Lukas 13 Verse 10-17

Im jüdischen Gesetz, den fünf Büchern von Mose steht, dass der siebte Tag der Woche ein Ruhetag sein soll. Bei den Juden ist das der Sabbat (unser Samstag), da ihre Woche sonntags beginnt. An diesem Tag darf keiner arbeiten und soll nur das Nötigste verrichten. Dieser Tag dient besonders der Gemeinschaft mit Gott. Jesus ist an diesem Tag in einer Synagoge (jüdisches Gotteshaus) und erzählt den Menschen von Gott. Unter den Zuhörern ist auch eine Frau. Was hat sie für ein Problem (Vers 11)? Jesus geht auf sie zu und macht sie gesund. Aber wie reagiert der Leiter der Synagoge? Er ist empört darüber, dass Jesus am Ruhetag Leute gesund macht. Sie könnten doch an jedem anderen Tag zu ihm kommen. Für Jesus Christus sind Menschen immer das Wichtigste.

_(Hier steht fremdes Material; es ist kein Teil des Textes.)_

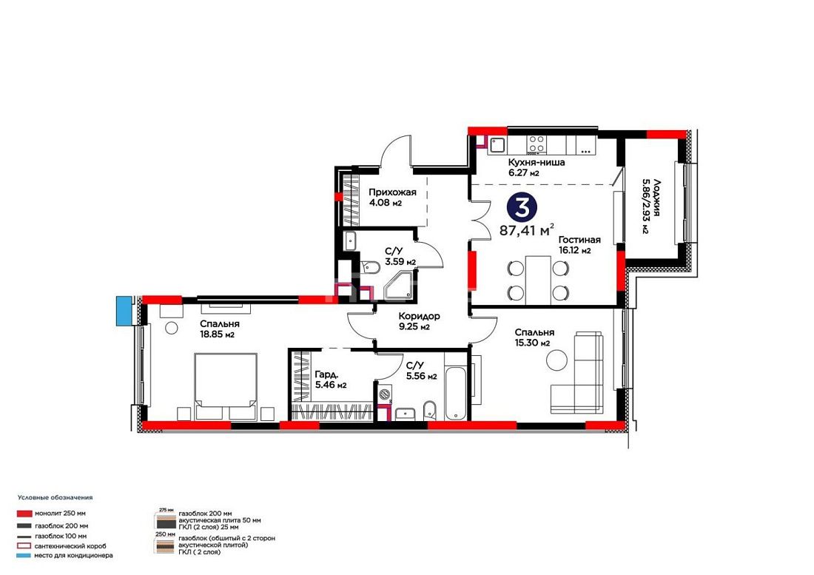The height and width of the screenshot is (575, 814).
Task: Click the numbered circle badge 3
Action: click(x=522, y=206)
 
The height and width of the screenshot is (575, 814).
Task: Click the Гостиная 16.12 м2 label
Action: click(x=579, y=245)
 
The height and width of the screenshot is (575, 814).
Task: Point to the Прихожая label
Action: click(x=392, y=192)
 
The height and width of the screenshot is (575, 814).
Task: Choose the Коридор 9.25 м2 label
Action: click(x=419, y=321)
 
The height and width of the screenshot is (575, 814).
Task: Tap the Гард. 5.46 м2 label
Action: click(x=331, y=380)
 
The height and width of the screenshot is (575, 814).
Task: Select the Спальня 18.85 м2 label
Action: click(x=220, y=329)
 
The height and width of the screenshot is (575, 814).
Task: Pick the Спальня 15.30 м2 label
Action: click(x=534, y=337)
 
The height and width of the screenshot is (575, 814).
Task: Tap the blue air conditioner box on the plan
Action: click(x=124, y=311)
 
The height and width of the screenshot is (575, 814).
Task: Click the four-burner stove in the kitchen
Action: click(x=536, y=144)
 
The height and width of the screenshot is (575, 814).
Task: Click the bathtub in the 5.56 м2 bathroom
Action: click(x=456, y=393)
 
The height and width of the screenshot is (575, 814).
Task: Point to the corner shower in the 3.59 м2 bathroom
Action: click(x=399, y=286)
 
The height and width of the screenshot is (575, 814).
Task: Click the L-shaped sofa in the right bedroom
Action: click(x=577, y=372)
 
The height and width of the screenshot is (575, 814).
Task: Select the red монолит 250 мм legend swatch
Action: click(x=25, y=514)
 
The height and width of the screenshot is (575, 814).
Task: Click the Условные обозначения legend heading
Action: click(x=55, y=497)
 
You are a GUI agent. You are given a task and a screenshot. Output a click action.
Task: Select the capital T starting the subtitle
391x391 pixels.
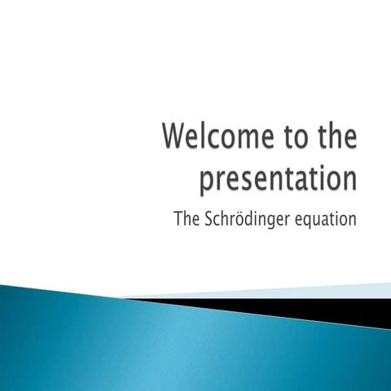[x=179, y=218]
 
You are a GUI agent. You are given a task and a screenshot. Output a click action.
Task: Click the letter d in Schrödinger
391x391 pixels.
[x=252, y=218]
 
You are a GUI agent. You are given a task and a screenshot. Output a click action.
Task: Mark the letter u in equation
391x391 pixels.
[x=322, y=219]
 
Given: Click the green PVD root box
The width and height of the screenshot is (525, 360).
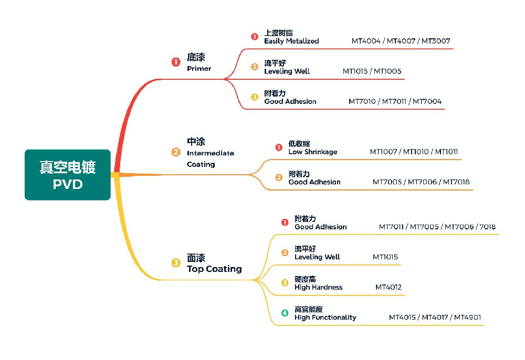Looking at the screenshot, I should [68, 175].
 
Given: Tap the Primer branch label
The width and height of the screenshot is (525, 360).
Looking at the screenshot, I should [198, 62].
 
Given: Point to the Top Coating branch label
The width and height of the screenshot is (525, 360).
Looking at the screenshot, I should [214, 264].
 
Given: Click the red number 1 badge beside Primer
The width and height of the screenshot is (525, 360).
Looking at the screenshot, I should [176, 62].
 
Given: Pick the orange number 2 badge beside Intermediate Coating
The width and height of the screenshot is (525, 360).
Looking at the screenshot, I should [176, 153].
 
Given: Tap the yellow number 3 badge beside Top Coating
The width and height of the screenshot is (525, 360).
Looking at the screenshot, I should [176, 263].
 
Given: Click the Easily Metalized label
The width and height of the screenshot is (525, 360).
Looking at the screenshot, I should [291, 41].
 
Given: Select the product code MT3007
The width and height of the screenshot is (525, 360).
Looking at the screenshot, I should [436, 41].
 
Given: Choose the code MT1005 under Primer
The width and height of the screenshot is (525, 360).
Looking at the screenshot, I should [387, 71].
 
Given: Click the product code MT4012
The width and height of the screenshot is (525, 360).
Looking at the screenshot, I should [388, 288].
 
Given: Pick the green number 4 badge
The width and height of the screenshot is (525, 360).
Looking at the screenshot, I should [285, 313].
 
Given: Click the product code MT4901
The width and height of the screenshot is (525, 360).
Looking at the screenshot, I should [467, 317].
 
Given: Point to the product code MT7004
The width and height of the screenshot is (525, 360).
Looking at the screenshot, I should [427, 102].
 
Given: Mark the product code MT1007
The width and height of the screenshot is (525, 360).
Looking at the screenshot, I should [384, 152].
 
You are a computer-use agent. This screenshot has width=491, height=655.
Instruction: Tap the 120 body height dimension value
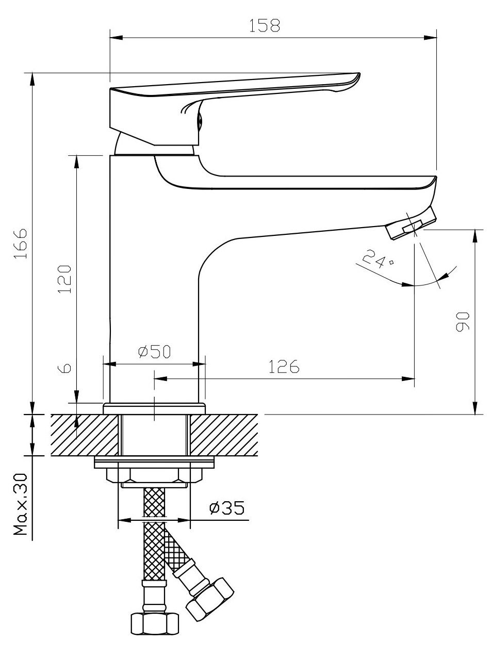(64, 279)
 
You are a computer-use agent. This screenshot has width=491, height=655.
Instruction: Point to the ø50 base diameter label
(154, 352)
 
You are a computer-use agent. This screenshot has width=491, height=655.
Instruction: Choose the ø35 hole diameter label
(226, 508)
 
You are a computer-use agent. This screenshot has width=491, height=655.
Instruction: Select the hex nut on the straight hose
(155, 623)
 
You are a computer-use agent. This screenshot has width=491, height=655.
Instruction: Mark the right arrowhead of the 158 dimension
(431, 37)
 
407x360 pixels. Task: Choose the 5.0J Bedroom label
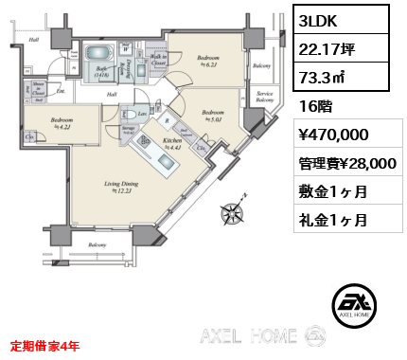coord(212,116)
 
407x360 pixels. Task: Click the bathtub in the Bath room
coord(97,56)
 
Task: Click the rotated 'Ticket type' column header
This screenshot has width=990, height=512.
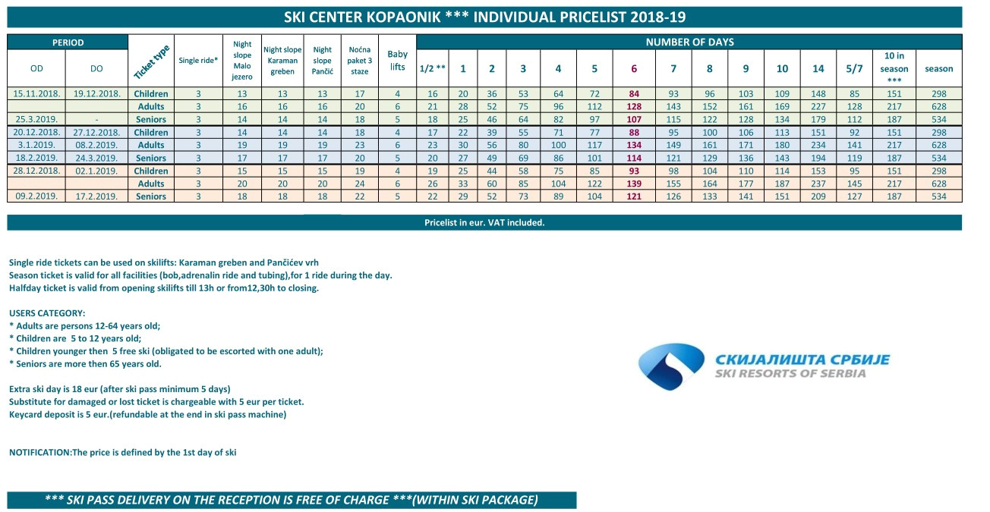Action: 152,61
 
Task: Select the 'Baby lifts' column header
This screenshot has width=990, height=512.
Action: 397,61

Er trennt auch nicht zwischen Arbeit und Freizeit. Er ist immer da. Merke: Lies in Psalm 50 Vers 15 nach, wann wir im Gebet zu Jesus Christus kommen können! Egal was ist: Er hat immer ein offenes Ohr und will Dir helfen. Probiere es aus!

?? ?? ? Ich hab da mal ‘ne Frage! ? ? ?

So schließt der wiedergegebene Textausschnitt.